During the 1890's, four transcontinental passenger trains a day passed through the Royal Gorge. The original route between Denver and Salt Lake went over Marshall Pass, through Gunnison, Montrose, and Grand Junction. Later, the main line was constructed over Tennessee Pass through Glenwood Springs and into Grand Junction. With the opening of the Moffat Tunnel in 1928, passengers could go either way to Salt Lake. If they chose the Royal Gorge route, they would leave early in the morning arriving at Grand Junction in time for their train to be combined with the overnight Prospector for the run into Salt Lake. Planes, with their faster schedules, automobiles, for the independent traveler, and buses, were the downfall of the Royal Gorge, as passengers took to other forms of transportation.

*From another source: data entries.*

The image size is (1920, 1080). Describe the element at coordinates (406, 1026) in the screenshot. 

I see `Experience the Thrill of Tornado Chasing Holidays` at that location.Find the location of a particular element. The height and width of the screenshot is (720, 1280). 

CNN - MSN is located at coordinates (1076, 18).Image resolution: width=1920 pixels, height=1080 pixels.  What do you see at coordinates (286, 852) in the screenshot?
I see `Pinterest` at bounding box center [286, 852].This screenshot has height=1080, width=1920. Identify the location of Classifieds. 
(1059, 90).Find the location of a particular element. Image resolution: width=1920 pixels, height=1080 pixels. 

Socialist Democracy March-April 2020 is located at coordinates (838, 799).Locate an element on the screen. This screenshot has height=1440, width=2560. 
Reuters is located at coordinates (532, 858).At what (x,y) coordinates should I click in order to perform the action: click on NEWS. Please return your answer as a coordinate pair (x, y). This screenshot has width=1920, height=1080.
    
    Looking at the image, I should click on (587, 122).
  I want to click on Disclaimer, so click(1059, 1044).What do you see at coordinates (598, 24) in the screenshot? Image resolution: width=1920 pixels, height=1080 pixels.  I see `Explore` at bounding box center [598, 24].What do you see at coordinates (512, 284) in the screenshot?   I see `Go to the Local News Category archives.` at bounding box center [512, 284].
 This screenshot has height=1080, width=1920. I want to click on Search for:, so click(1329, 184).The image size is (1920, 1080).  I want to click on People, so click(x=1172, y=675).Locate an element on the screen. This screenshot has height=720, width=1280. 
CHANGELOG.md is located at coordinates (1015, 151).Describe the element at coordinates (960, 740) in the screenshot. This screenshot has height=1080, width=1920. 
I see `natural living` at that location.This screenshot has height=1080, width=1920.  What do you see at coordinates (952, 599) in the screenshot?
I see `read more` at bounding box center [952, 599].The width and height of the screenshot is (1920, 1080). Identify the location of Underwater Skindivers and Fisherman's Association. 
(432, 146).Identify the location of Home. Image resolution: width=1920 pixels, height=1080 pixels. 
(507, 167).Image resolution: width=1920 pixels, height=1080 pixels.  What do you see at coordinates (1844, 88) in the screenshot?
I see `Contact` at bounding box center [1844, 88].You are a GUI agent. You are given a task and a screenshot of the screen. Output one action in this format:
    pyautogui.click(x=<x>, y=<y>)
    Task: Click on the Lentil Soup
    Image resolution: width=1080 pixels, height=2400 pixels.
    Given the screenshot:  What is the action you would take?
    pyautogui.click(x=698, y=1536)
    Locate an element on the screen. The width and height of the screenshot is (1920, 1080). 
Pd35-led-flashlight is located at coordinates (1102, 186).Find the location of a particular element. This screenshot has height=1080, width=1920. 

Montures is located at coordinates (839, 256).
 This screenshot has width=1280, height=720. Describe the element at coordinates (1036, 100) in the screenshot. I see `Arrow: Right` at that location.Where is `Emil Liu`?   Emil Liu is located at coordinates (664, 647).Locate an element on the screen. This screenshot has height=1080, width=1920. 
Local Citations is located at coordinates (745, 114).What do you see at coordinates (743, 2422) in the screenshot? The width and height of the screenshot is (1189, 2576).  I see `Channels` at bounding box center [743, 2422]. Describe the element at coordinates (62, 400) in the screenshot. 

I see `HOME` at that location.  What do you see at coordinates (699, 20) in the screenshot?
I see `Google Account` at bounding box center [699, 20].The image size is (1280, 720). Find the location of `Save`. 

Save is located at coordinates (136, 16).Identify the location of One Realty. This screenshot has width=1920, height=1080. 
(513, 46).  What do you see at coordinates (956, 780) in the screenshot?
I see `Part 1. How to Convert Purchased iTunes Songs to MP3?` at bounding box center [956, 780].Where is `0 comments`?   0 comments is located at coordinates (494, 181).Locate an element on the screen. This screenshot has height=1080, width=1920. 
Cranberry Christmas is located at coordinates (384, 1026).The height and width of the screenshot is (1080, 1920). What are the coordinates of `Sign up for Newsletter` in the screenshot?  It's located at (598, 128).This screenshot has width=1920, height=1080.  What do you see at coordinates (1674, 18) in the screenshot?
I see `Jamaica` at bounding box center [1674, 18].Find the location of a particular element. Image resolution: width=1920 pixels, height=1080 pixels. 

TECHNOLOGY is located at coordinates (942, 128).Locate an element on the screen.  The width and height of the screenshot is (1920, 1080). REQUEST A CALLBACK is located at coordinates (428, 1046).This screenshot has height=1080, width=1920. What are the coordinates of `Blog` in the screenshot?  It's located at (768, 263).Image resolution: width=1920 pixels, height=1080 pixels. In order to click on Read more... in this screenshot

The last segment of this famous train was between Denver and Salida. April 1 was the crowning blow, when the U.S. Post Office Department cancelled the mail contract on this train, leaving the Rio Grande with empty head-end cars and coaches.
The handwriting was on the wall. Authority was soon forthcoming for discontinuance of the Royal Gorge trains No. 1 and No.2. On July 26, 56 passengers and 34 Head Start children boarded train No. 1 at Denver. The children, many having their first train ride, detrained at Littleton. Passengers boarded the train at every station along the way that day.
Arriving at Cañon City, 104 passengers got on the train for the ride through the Royal Gorge, getting off at Parkdale, the first stop beyond the hanging bridge. Over 300 passengers had ridden the train the day before it was to be discontinued. Arrival at Salida saw 171 passengers still on board. To many at the depot, the alighting mass brought back memories of days of long ago. For the final run of No.2 out of Salida, 120 persons found their seats in the three coaches.
The trip was uneventful except for the feeling of nostalgia that prevailed at a time like this. Each one on the train knew they were part of Rio Grande history, being made on the last trip through the Gorge from the west.